Text under study —
↓
Options apply from the point they occur onward until either the file ends or the same setting is changed. For instance, only the second run command in this example will print verbose debugging information.

sig Node {edges: set Node}
run {}
option verbose 10
run {}
option verbose 1
run {}

Custom Solvers

Forge can use a solver of your choice to produce instances; this is most often used to experiment with the solver you build in the DPLL homework. There are a few factors to be aware of.


While the "Next" button will be enabled in Sterling, the custom solver functionlity will always return the first instance found by the custom solver. There is also no support for unsatisfiable-core extraction; the custom solver will only report "unsat" for an unsatisfiable problem.


To invoke a custom solver, provide a double-quoted filepath literal as the solver name:

option solver "<filepath-to-solver>"

Note that:

  • the file must exist at the path specified;
  • the file must be executable;
  • the file must implement the DIMACS input/output format given in the DPLL assignment stencil;
  • if the file is a script using a #! preamble, the preamble must point to the correct location. E.g., if the file is a Python script that begins with #!/usr/bin/python3, your Python 3 executable must reside at /usr/bin/python3.

The solver engine doesn't return rich information in the case of failure. Should any of these conditions not be met, you'll see a generic Pardinus crash error.
↑
Activities —
A: List every condition that the Forge documentation on custom solvers says the solver file must meet.
B: Extend the Forge documentation on options and custom solvers, picking up after its last sentence.

Data listing —
↓
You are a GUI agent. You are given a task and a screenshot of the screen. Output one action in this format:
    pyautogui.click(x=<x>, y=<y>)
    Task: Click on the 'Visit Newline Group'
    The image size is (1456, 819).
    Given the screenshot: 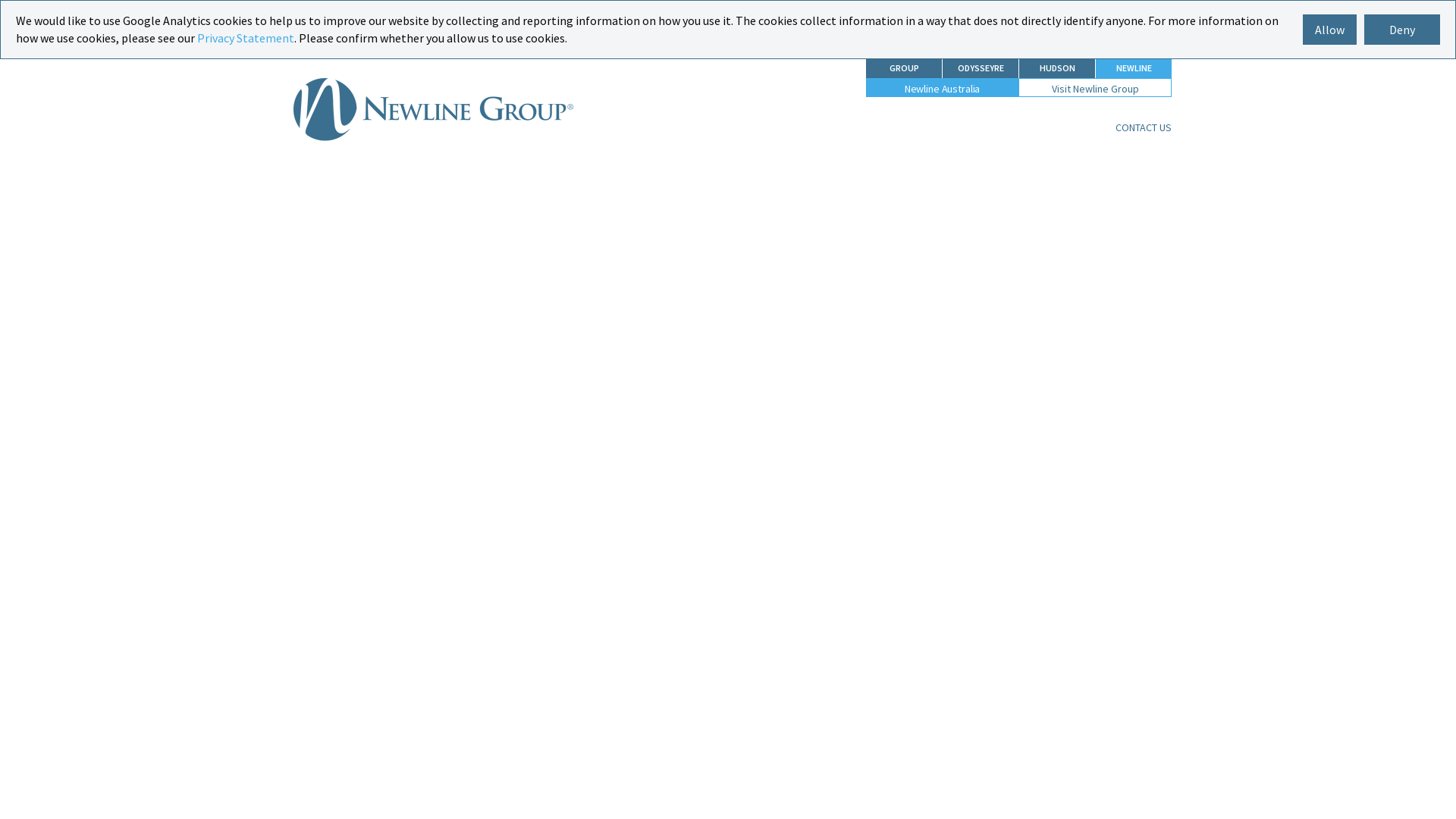 What is the action you would take?
    pyautogui.click(x=1050, y=89)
↑
Outputs by task —
A:
- The file must exist at the path specified.
- The file must be executable.
- The file must implement the DIMACS input/output format given in the DPLL assignment stencil.
- If the file is a script using a #! preamble, the preamble must point to the correct location.

B:
If you're using Windows directly (rather than the Linux subsystem), extensions like .py will not be treated as executable. It may be useful to create a batch file (.bat extension) that invokes your solver, and give that batch file as the path in option solver instead.


If you want to create a batch script on MacOS or Linux, you might try something like this in a run.sh file:

python3 solver.py $1

On windows, you could try something like this, in a run.bat file:

python3 solver.py %1

You might then invoke your solver via a .frg file like this:

#lang forge

-- MacOS or Linux:
option solver "./run.sh"

-- Windows:
-- option solver "./run.bat"

sig Node {edges: set Node}

test expect {
    s: {some edges} for 1 Node is sat
    u: {no edges 
        all n: Node | some n.edges} for exactly 1 Node is unsat

-- This will work, but will only ever show one instance:
--run {}

If your script can be executed directly, then you can replace ./run.sh in the above with the path to your script, including filename. On Windows, you will only be able to reference .bat or .exe files in your Forge solver option.